(Dataset entries)
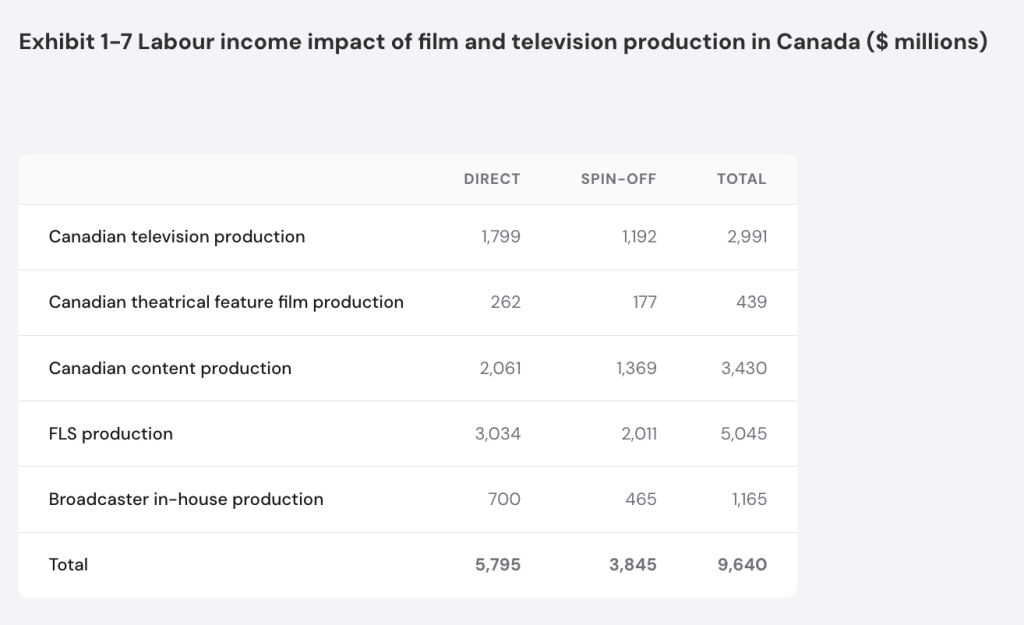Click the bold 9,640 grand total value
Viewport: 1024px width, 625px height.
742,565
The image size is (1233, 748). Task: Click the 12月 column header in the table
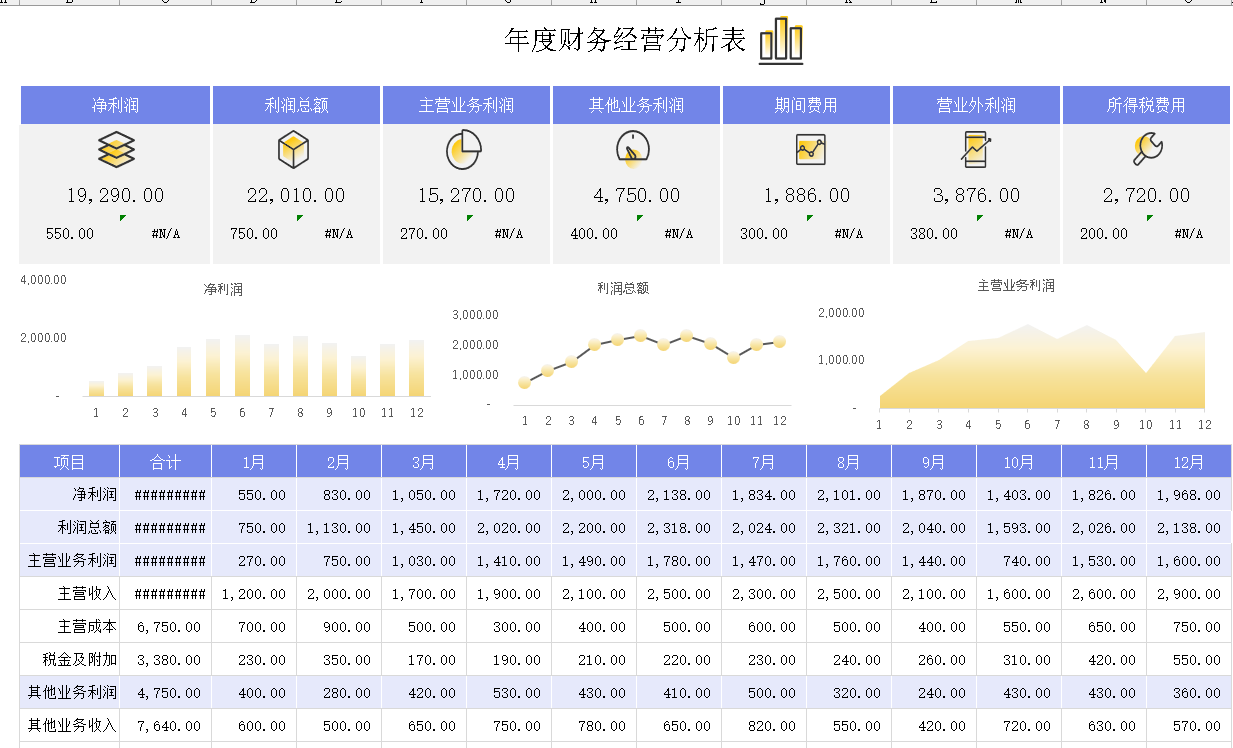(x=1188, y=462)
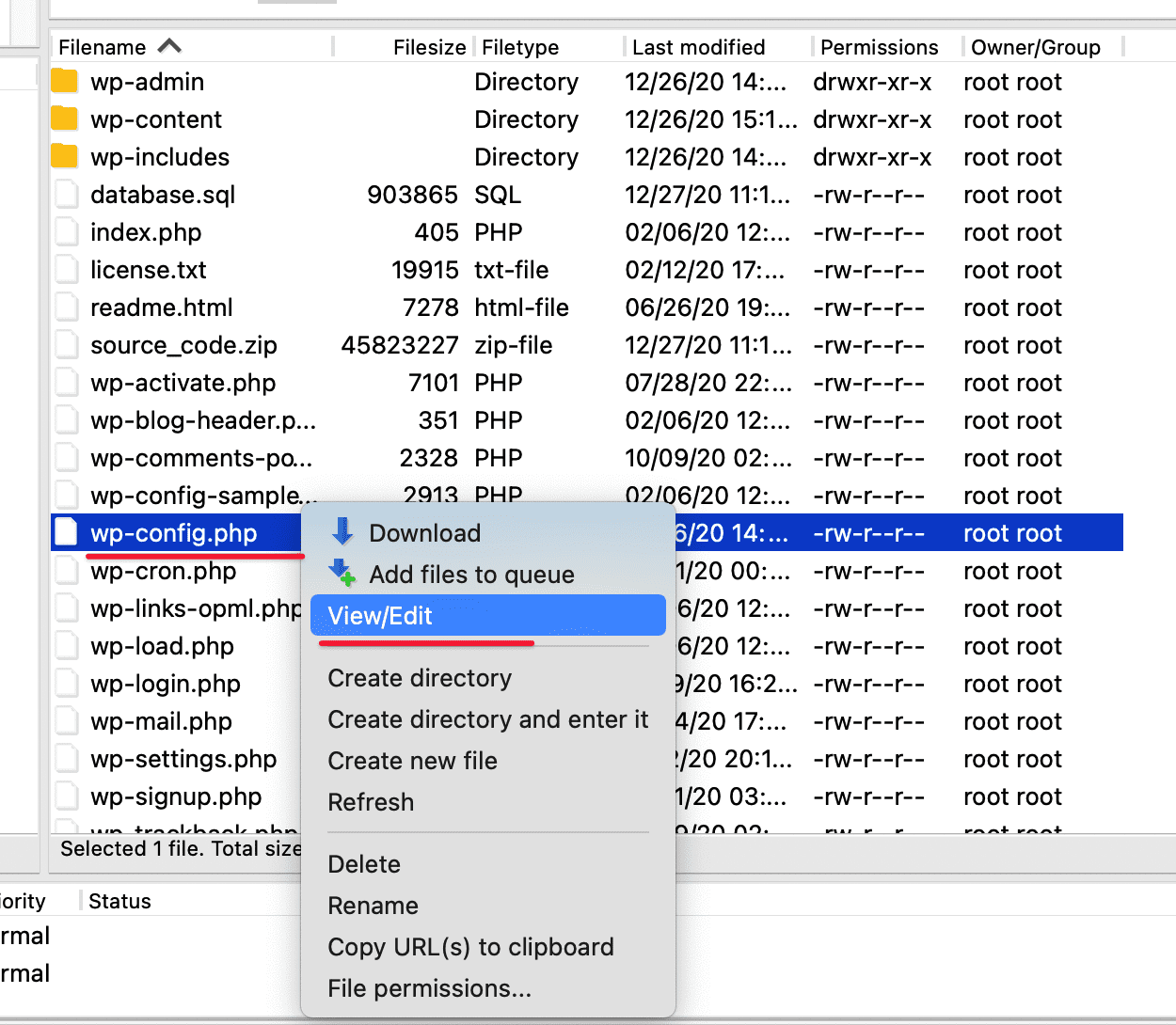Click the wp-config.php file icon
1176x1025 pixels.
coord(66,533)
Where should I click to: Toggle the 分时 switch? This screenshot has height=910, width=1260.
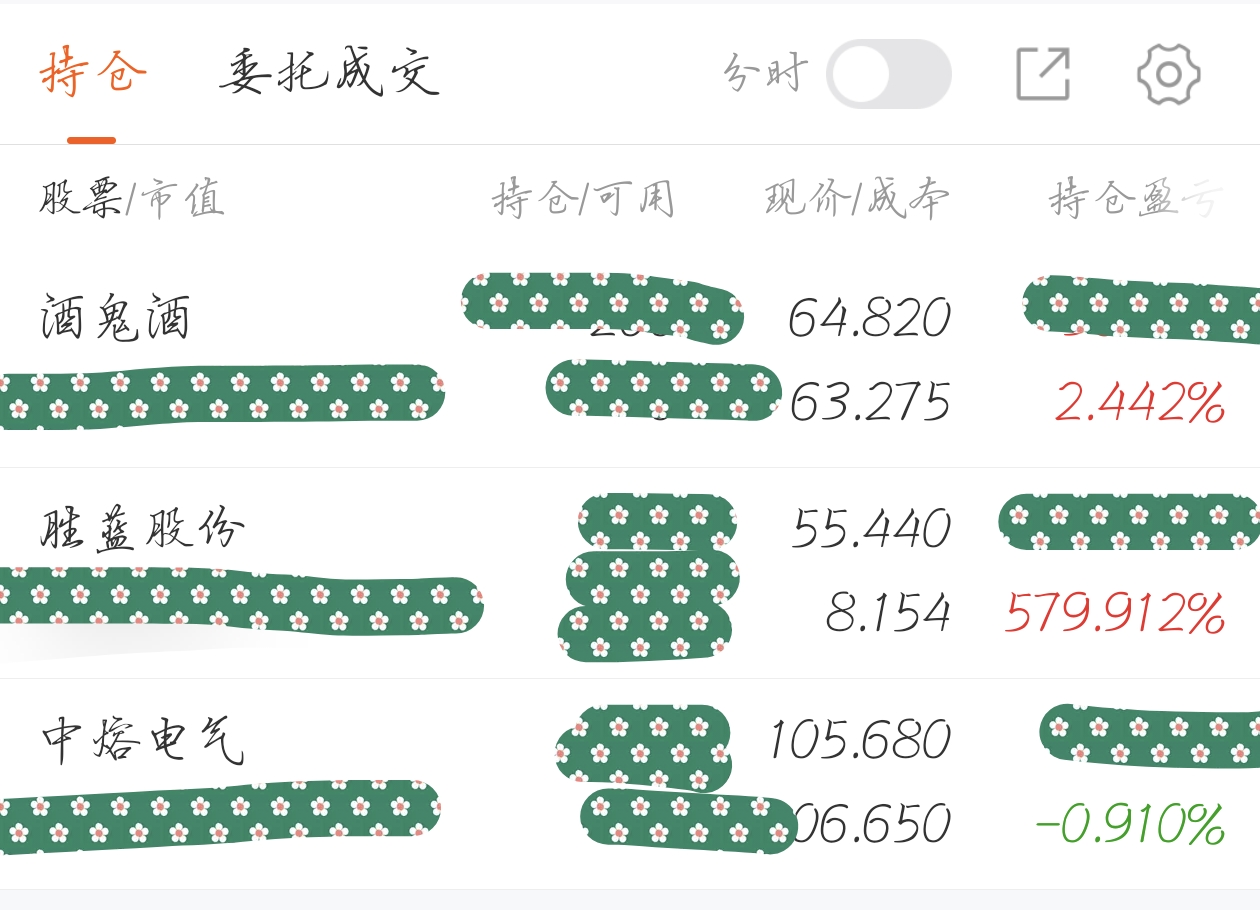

§ **Aim of the exercise**: Reproduce word for word the lines from the one containing "The image size" through the end of the data, both ends kept. Drop the pictures.

§ **Response area**:
The image size is (1233, 748). Task: Click the 12月 column header in the table
(x=1188, y=462)
Click the wp-config.php file icon
1176x1025 pixels.
coord(66,533)
Where should I click to: Toggle the 分时 switch? This screenshot has height=910, width=1260.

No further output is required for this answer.